- Extrait choisi
■ ■ ■ ■

Focus sur la vision du monde de ce personnage atypique érigée en philosophie de vie, et même religion, par les adeptes du “dudéisme”. Un culte d’esprit libertaire et antimatérialiste prônant – logiquement – de prendre les choses “à la légère”. Et qui revendique plusieurs centaines de milliers d’adhérents, tout de même.
Qui a osé déranger le Dude ? Well…
Début du film. Un quadra fait la plus molle des irruptions possibles dans une allée de supermarché. Il a la démarche traînante, l’épaule décontractée, les cheveux à la dérive. En guise de “tenue”, l’hirsute arbore avec une négligence outrancière ses lunettes de soleil, ainsi qu’un audacieux ensemble T-shirt froissé, bas de pyjama et peignoir.
La dégaine a de quoi surprendre. Et témoigne avec éloquence d’un état d’esprit qu’on pourrait sobrement résumer par : “rien à foutre”. Dans une grande surface, symbole s’il en est de la frénésie consumériste moderne, notre antihéros flâne. Pas de hâte, encore moins de pression. Non merci. Tout ça, il le laisse aux autres. En toutes circonstances ? Étudions la question.
Pour la faire simple, le Dude squatte des apparts sans payer de loyer, ne bosse pas et occupe son temps libre entre fumette, beuverie et bowling. Ce quotidien de farniente est dérangé par l’intrusion de deux malfrats qui débarquent chez Lebowski pour lui réclamer de l’argent, avant de le brutaliser et souiller son tapis. Face à l’agression, le Dude ne panique pas, ne crie pas, ne se met pas en colère.

■ ■ ■ ■

- Consignes à suivre
1 – Réponds à ces questions sur l'extrait consacré au Dude :
(a) Combien d'adhérents le dudéisme revendique-t-il ?
(b) Dans quel endroit le personnage fait-il son entrée au début du film ?
(c) Entre quelles activités le Dude partage-t-il son temps libre ?
2 – Recopie fidèlement le passage de l'extrait consacré au Dude, de « La dégaine a » jusqu'à « pas en colère. » compris.

- Données fournies
■ ■ ■ ■

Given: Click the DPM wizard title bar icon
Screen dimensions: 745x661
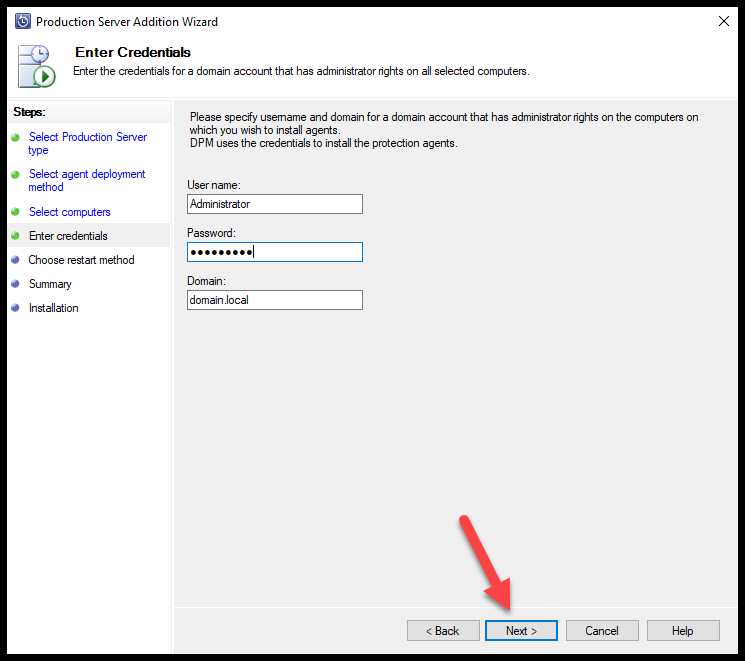Looking at the screenshot, I should coord(23,21).
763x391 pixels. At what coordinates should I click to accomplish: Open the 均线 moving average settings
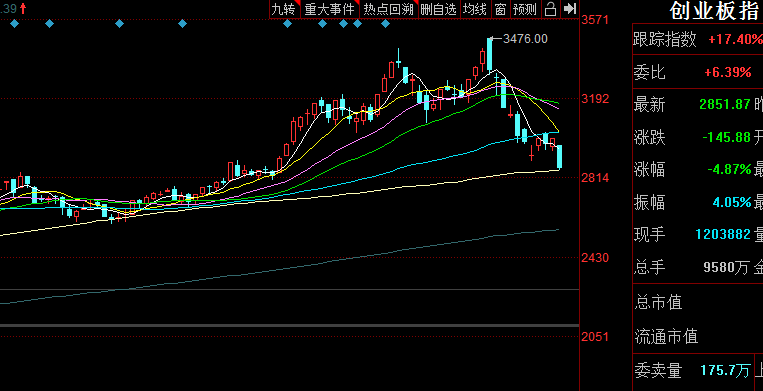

■ ■ ■ ■

- Liste des réponses
1 –
(a) Plusieurs centaines de milliers.
(b) Dans une allée de supermarché.
(c) Entre fumette, beuverie et bowling.

2 –
La dégaine a de quoi surprendre. Et témoigne avec éloquence d’un état d’esprit qu’on pourrait sobrement résumer par : “rien à foutre”. Dans une grande surface, symbole s’il en est de la frénésie consumériste moderne, notre antihéros flâne. Pas de hâte, encore moins de pression. Non merci. Tout ça, il le laisse aux autres. En toutes circonstances ? Étudions la question.
Pour la faire simple, le Dude squatte des apparts sans payer de loyer, ne bosse pas et occupe son temps libre entre fumette, beuverie et bowling. Ce quotidien de farniente est dérangé par l’intrusion de deux malfrats qui débarquent chez Lebowski pour lui réclamer de l’argent, avant de le brutaliser et souiller son tapis. Face à l’agression, le Dude ne panique pas, ne crie pas, ne se met pas en colère.